### TASK INPUTS ###

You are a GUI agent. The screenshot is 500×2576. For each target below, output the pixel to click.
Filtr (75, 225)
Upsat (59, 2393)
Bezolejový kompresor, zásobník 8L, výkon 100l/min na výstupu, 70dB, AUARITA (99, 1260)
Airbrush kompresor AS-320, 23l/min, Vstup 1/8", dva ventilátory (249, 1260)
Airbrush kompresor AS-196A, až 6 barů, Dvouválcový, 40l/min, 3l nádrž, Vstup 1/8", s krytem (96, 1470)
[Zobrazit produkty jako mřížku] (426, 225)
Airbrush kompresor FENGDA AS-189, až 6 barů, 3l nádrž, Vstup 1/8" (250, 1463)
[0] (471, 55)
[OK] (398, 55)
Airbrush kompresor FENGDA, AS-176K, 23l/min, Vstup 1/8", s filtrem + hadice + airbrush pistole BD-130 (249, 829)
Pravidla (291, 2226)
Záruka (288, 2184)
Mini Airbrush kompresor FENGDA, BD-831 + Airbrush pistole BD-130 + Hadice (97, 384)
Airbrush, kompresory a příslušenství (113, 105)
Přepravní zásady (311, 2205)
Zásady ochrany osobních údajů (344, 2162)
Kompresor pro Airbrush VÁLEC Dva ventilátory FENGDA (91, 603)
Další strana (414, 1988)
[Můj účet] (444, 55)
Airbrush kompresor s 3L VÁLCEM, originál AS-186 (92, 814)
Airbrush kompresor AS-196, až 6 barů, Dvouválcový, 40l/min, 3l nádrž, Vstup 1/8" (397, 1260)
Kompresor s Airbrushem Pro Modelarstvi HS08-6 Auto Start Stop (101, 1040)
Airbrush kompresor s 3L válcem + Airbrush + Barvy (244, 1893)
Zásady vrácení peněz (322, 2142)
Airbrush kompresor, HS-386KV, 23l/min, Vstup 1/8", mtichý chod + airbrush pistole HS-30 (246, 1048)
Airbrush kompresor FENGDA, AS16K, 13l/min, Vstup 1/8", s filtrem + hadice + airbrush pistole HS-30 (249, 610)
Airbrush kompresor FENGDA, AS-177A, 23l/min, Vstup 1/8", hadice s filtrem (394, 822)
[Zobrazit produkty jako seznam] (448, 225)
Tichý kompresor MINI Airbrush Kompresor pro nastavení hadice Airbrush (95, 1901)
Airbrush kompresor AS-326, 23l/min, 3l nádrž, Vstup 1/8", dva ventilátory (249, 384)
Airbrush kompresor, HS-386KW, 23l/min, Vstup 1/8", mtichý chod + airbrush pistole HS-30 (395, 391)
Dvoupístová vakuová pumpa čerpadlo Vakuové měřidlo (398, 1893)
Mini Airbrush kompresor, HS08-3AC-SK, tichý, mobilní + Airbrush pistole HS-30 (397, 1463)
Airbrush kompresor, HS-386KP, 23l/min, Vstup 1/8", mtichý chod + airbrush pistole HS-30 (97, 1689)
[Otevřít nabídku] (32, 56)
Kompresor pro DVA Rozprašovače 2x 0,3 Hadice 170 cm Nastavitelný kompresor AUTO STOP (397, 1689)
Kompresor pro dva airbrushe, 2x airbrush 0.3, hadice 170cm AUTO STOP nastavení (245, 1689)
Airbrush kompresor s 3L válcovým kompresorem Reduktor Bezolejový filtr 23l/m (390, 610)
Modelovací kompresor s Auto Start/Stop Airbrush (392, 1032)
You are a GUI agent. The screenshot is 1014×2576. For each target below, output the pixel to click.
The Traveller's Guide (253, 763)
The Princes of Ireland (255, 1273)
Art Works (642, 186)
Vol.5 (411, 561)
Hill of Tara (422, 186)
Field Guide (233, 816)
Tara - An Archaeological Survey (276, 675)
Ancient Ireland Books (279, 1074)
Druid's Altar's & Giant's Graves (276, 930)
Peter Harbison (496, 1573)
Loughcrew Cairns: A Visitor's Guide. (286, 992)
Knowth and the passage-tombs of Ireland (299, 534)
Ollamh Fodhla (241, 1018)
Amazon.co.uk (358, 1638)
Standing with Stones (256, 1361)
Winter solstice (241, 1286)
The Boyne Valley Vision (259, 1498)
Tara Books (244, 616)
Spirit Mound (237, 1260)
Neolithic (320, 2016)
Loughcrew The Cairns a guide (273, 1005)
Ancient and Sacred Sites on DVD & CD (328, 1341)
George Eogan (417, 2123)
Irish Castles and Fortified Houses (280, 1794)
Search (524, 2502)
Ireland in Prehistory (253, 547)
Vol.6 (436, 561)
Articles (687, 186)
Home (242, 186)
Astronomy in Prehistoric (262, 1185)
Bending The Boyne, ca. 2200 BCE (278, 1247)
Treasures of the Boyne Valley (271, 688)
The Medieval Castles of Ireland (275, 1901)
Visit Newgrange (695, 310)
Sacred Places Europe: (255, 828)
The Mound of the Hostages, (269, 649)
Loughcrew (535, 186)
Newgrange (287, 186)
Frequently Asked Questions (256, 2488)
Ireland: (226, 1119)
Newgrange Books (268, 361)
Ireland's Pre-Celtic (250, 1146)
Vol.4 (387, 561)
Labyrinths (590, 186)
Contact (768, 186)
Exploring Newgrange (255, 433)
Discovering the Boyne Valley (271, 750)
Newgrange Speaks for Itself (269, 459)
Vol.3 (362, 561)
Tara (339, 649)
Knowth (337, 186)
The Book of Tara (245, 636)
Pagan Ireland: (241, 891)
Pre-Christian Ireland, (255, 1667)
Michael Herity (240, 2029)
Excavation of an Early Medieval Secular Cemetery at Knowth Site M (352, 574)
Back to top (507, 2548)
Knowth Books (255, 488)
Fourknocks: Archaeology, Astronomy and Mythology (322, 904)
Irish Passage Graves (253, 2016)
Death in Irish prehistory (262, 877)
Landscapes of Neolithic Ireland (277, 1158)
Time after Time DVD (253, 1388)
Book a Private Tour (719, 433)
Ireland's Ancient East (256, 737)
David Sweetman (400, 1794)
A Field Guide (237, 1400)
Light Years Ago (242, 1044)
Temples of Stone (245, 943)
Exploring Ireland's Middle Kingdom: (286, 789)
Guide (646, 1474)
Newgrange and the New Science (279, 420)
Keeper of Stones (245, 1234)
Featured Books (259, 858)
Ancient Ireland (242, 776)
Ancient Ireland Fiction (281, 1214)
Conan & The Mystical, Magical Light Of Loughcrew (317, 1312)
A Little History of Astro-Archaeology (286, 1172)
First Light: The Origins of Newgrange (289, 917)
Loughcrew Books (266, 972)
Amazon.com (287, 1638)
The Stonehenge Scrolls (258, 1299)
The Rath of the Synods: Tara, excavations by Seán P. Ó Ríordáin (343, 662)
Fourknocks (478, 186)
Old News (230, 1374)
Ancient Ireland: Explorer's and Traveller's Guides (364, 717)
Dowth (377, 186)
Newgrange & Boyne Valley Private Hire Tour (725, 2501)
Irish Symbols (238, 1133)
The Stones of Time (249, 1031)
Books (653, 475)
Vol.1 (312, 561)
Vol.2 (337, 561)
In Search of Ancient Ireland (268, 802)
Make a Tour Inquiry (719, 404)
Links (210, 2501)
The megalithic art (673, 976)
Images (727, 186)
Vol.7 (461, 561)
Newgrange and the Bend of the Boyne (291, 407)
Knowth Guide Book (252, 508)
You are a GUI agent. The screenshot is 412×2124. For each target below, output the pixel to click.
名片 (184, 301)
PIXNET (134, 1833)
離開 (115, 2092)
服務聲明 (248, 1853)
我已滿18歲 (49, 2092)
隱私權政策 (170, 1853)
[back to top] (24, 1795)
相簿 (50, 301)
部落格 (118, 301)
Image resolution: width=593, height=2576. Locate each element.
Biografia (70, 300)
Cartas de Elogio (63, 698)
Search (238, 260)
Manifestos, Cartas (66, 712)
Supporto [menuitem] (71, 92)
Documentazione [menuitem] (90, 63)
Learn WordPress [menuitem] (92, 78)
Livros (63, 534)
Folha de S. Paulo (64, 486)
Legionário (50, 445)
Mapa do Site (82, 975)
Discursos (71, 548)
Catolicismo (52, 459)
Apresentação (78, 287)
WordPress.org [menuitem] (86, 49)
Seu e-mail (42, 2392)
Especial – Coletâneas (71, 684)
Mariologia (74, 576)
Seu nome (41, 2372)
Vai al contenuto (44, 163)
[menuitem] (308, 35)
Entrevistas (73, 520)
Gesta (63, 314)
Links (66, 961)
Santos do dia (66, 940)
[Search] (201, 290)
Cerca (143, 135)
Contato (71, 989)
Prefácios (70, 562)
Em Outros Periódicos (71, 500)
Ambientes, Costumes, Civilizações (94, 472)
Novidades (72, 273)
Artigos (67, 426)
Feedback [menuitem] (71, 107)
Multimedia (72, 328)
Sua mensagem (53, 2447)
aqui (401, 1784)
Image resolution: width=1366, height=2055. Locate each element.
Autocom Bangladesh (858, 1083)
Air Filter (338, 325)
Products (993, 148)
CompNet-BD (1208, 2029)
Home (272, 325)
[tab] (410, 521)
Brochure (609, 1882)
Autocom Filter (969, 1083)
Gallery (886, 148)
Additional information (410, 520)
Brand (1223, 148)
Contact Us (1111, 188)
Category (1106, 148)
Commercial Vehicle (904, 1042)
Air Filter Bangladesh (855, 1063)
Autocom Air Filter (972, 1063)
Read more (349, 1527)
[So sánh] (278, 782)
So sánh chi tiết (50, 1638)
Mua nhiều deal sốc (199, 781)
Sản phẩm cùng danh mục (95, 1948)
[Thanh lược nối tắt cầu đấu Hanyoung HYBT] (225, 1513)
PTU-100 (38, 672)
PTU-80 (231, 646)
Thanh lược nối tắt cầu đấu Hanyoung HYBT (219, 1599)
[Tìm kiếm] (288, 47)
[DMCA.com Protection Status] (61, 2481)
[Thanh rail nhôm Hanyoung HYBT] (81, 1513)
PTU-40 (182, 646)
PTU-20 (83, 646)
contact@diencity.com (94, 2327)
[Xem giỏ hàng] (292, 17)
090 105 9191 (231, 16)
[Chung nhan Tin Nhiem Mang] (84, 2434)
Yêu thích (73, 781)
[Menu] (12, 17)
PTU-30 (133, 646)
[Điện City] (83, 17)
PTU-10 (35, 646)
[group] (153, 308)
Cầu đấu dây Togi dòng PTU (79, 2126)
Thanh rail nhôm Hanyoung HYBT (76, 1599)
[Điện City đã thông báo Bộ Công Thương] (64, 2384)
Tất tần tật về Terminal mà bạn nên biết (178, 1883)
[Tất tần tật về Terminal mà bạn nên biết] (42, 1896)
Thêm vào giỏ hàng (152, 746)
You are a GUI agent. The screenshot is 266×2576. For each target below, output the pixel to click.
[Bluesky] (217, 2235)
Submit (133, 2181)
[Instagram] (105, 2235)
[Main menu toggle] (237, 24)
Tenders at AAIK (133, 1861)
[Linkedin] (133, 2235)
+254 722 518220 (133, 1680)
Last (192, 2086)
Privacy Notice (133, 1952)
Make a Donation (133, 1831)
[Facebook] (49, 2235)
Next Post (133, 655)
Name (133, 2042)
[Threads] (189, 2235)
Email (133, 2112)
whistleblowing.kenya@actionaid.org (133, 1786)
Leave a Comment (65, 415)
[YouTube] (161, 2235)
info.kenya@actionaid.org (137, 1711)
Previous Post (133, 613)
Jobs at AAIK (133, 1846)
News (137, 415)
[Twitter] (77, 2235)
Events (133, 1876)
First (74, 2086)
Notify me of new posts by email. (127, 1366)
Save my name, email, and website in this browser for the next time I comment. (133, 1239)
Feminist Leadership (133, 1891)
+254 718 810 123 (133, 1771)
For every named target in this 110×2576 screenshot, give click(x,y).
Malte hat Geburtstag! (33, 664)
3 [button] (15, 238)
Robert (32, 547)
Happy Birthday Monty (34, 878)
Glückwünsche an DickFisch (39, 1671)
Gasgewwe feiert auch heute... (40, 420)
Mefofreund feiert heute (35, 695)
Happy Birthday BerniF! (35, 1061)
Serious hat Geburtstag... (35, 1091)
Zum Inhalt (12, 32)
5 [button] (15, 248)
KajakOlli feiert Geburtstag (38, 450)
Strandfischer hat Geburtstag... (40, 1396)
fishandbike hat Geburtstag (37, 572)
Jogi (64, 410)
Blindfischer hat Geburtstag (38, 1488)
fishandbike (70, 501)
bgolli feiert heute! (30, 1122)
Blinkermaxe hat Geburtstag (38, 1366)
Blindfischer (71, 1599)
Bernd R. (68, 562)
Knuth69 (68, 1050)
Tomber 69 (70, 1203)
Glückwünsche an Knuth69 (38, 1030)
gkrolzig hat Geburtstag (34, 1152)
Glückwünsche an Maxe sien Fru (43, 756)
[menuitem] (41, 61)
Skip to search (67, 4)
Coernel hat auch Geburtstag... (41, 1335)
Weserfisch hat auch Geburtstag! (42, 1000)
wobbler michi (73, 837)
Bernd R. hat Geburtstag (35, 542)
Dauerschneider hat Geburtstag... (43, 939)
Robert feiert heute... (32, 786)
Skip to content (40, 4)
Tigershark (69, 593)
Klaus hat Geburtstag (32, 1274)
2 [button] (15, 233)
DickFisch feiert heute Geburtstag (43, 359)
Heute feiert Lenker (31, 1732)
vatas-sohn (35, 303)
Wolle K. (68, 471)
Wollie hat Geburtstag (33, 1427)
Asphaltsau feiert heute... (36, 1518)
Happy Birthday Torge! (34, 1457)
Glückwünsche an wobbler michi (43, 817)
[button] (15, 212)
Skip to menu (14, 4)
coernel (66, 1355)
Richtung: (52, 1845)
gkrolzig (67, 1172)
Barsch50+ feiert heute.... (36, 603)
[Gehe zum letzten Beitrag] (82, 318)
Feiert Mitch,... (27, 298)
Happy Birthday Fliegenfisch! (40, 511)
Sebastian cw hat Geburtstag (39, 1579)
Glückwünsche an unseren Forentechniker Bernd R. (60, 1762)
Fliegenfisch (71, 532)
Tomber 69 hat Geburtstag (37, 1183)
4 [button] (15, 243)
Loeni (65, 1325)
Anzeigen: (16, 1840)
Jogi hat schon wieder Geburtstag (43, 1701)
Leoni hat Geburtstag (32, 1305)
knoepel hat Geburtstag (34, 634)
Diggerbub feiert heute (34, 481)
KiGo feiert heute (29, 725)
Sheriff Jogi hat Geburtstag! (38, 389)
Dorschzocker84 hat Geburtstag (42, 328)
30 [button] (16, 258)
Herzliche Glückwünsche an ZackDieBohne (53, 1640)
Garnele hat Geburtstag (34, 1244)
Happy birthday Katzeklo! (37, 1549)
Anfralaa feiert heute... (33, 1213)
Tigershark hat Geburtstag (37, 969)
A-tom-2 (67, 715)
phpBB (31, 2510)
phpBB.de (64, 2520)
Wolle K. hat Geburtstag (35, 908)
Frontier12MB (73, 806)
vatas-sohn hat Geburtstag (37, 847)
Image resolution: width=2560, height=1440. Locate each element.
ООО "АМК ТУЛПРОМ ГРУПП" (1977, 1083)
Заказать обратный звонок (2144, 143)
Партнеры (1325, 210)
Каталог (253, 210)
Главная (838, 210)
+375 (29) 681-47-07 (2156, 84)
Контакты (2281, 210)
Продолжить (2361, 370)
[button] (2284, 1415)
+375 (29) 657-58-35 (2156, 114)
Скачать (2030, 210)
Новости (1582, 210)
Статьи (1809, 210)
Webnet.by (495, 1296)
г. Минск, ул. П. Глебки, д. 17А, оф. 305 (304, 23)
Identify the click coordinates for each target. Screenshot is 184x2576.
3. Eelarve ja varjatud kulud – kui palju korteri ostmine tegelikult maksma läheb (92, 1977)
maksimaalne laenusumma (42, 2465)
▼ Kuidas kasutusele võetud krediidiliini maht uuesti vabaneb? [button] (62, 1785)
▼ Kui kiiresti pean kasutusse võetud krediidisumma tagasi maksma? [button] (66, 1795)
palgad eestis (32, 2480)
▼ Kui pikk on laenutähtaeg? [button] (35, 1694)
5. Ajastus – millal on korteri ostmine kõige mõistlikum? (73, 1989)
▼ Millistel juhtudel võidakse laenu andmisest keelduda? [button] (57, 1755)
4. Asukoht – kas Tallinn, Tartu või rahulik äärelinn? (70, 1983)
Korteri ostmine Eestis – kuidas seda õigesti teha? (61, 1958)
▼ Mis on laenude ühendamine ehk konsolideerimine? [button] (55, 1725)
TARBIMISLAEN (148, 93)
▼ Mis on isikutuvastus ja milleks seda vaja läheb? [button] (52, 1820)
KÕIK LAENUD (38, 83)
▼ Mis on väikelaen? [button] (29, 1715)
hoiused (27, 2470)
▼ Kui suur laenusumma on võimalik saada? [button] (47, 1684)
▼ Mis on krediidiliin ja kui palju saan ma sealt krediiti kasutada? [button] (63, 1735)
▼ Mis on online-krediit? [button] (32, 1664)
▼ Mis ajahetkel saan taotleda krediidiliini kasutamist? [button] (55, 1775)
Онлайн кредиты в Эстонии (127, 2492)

###

#### [TASK DIRECTIONS]
For the string "Ancient", count the lines of the entries above that include it; answer with the number only.

#### [THE COMPLETED TASK]
7